None of the women are allowed to leave the premises of the club, or their adjacent living quarters unless it’s to accompany a man to his hotel room. They are expected to perform work each night unless they are in their menstrual period. Employment contracts, if they have them, last at least three months.

In the U.S. State Department’s 2017 Trafficking In Persons report, Northern Cyprus received a Tier 3 ranking, making it a “zone of impunity for human trafficking.” The ‘TRNC criminal code’ prohibits living off the earnings of prostitution or encouraging prostitution and forced labor, but there is no ‘law’ in the North that specifically prohibits trafficking in persons.

Economic and political justification for this reality seems to override ethical considerations.

Nightclubs provide a significant source of tax revenue for the Turkish Cypriot administration. Media reports estimate nightclub owners pay between 20 and 30 million Turkish lira ($5.7-8.5 million) in taxes annually. Some figures estimate that casinos and nightclubs account for 40% of the local budget, as they draw significant business from Turkish tourists.

“Tourism and sex have commonalities in providing services that satisfy basic physiological and psychological needs of human beings,” write the authors of a 2009 academic report entitled Sex Tourism in Northern Cyprus: Investigating the Current Situation. “Although it has not been spoken out loud by the government officials and tourism scholars, ‘sex tourism,’ by being the fourth ‘S’ after sea, sun, and sand, has the potential to put Turkish Republic of Northern Cyprus (TRNC) on the international tourism map again.”

The TRNC’s de facto political status, easily framed as a handicap to globalization, is, in reality, one of its greatest assets when it comes to proliferating the sex trade.

“We are not allowed to have direct flights from the rest of the world; we are not allowed to have direct shipping, we have heavy customs duties imposed on our export products,” Ozdil Nami, the Foreign Minister, said in an interview in Nicosia. “As a result of this environment, we are forced to find alternative means of earning revenue.”

He is talking about the universities, but the full meaning is lost on few who know the island. Outside the jurisdiction of not only the EU but the Republic of Cyprus itself, the TRNC can effectively do as it pleases, and many stakeholders intend to keep it this way.

It is even in the interest of sex workers themselves to perpetuate the current situation.

Natalya, 20 years old, came to the island in July after responding to an ad on Instagram. She now works at Golden Girls, a nightclub located ten kilometers west of Lapta.

When asked about her living and working conditions, including the passport policy, she said, “It is so-so,” then quickly amended her statement: “Everything is fine with management. We can get our passports back if we want to leave.”

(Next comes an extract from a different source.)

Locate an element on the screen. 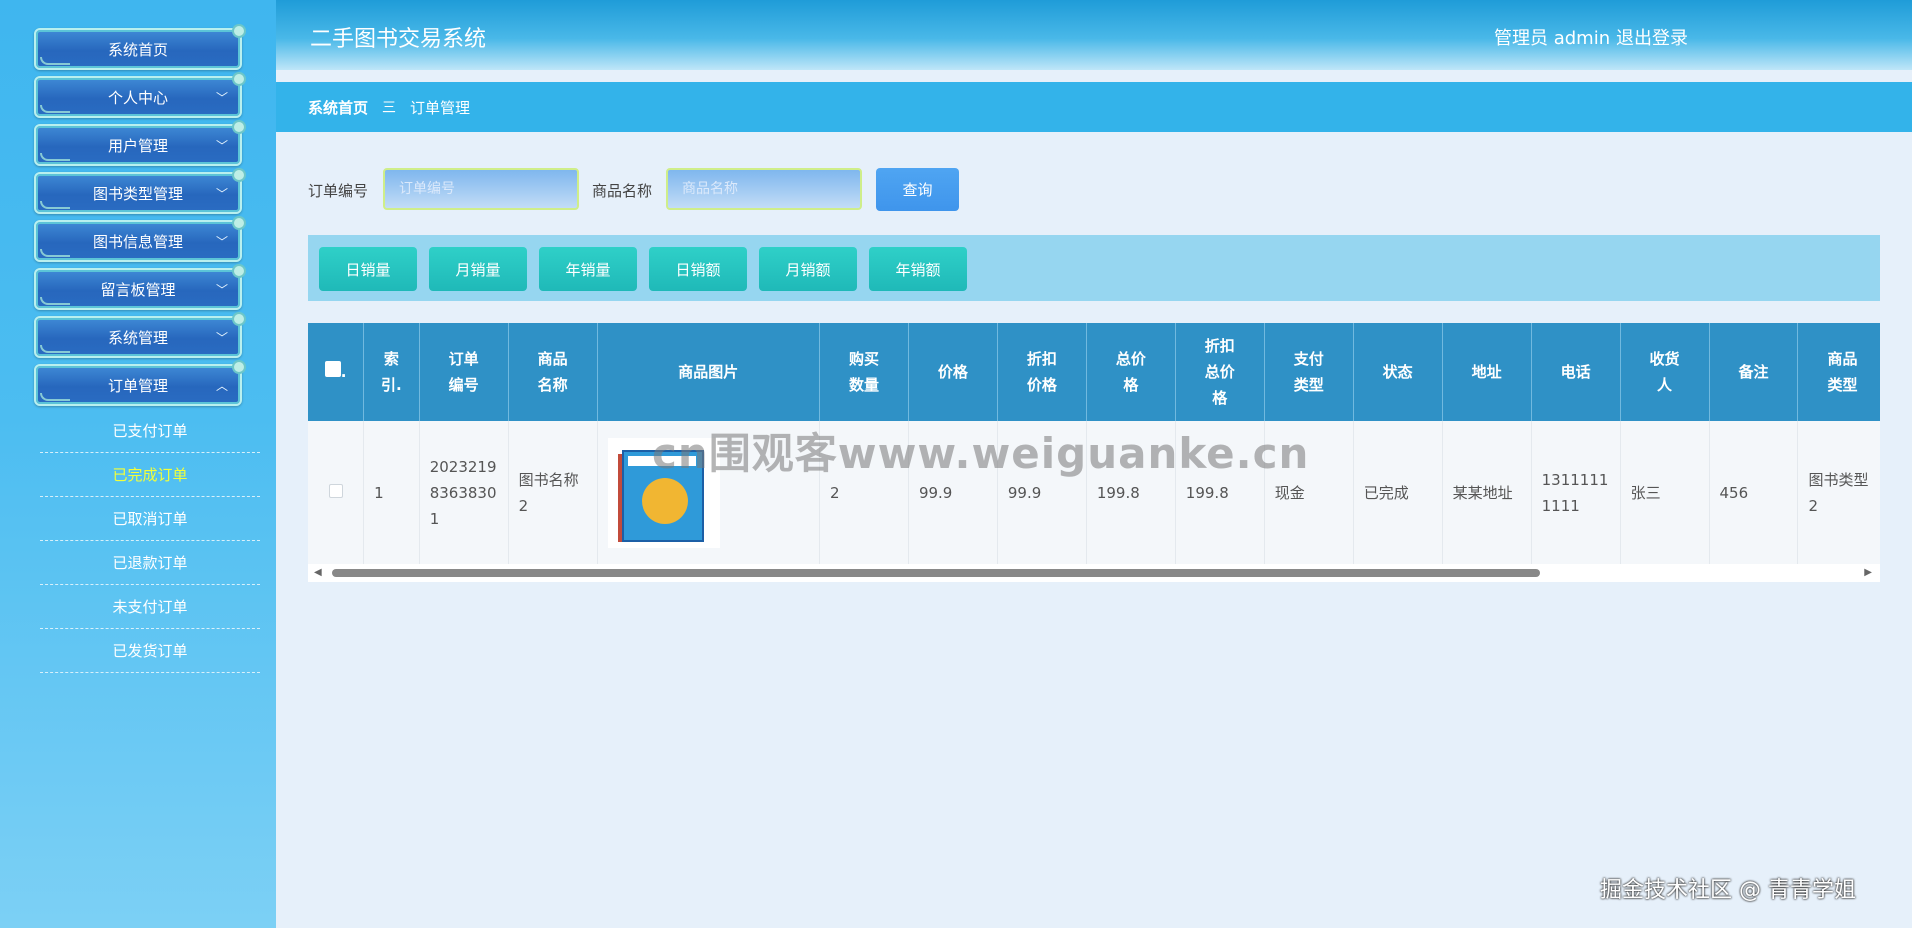 The height and width of the screenshot is (928, 1912). top-header: 二手图书交易系统 管理员 admin 退出登录 is located at coordinates (1094, 35).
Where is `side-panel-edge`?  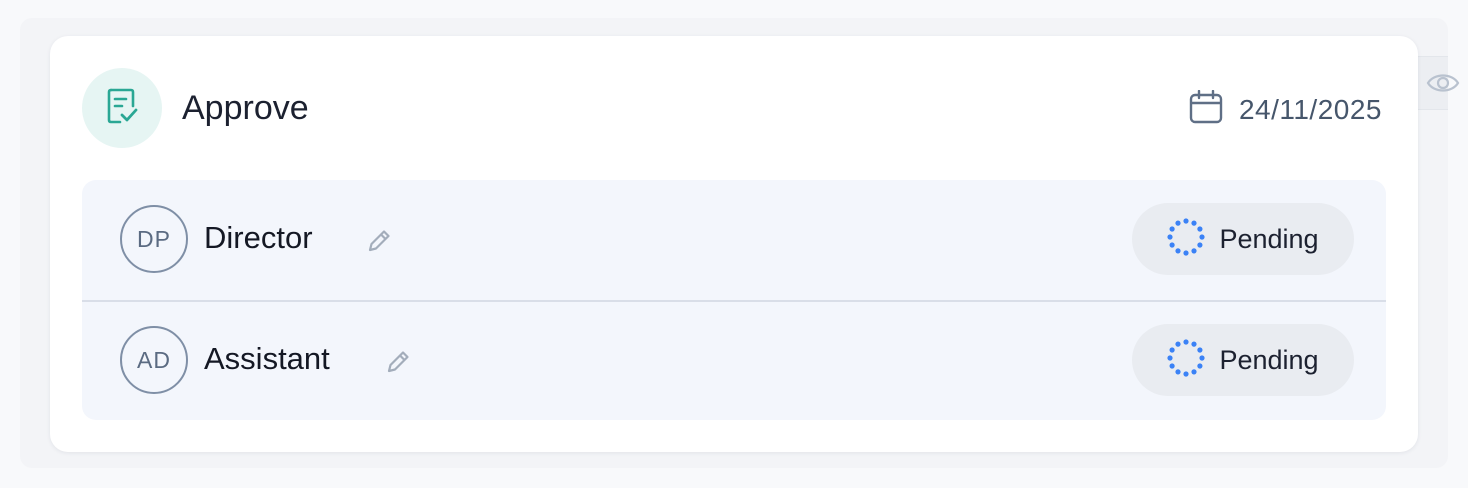
side-panel-edge is located at coordinates (1439, 83).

Her country of origin was unclear, as she spoke fluent Turkish but changed her story several times, first claiming “Uzbekistan,” then “Belarus.”

As a self-proclaimed voluntary worker, she could face threats to her earnings, including deportation, for providing a truthful account. Had she been a trafficking victim herself, she would not have safely been able to admit to it.

The only shelter accepting trafficking victims in Northern Cyprus closed in 2016.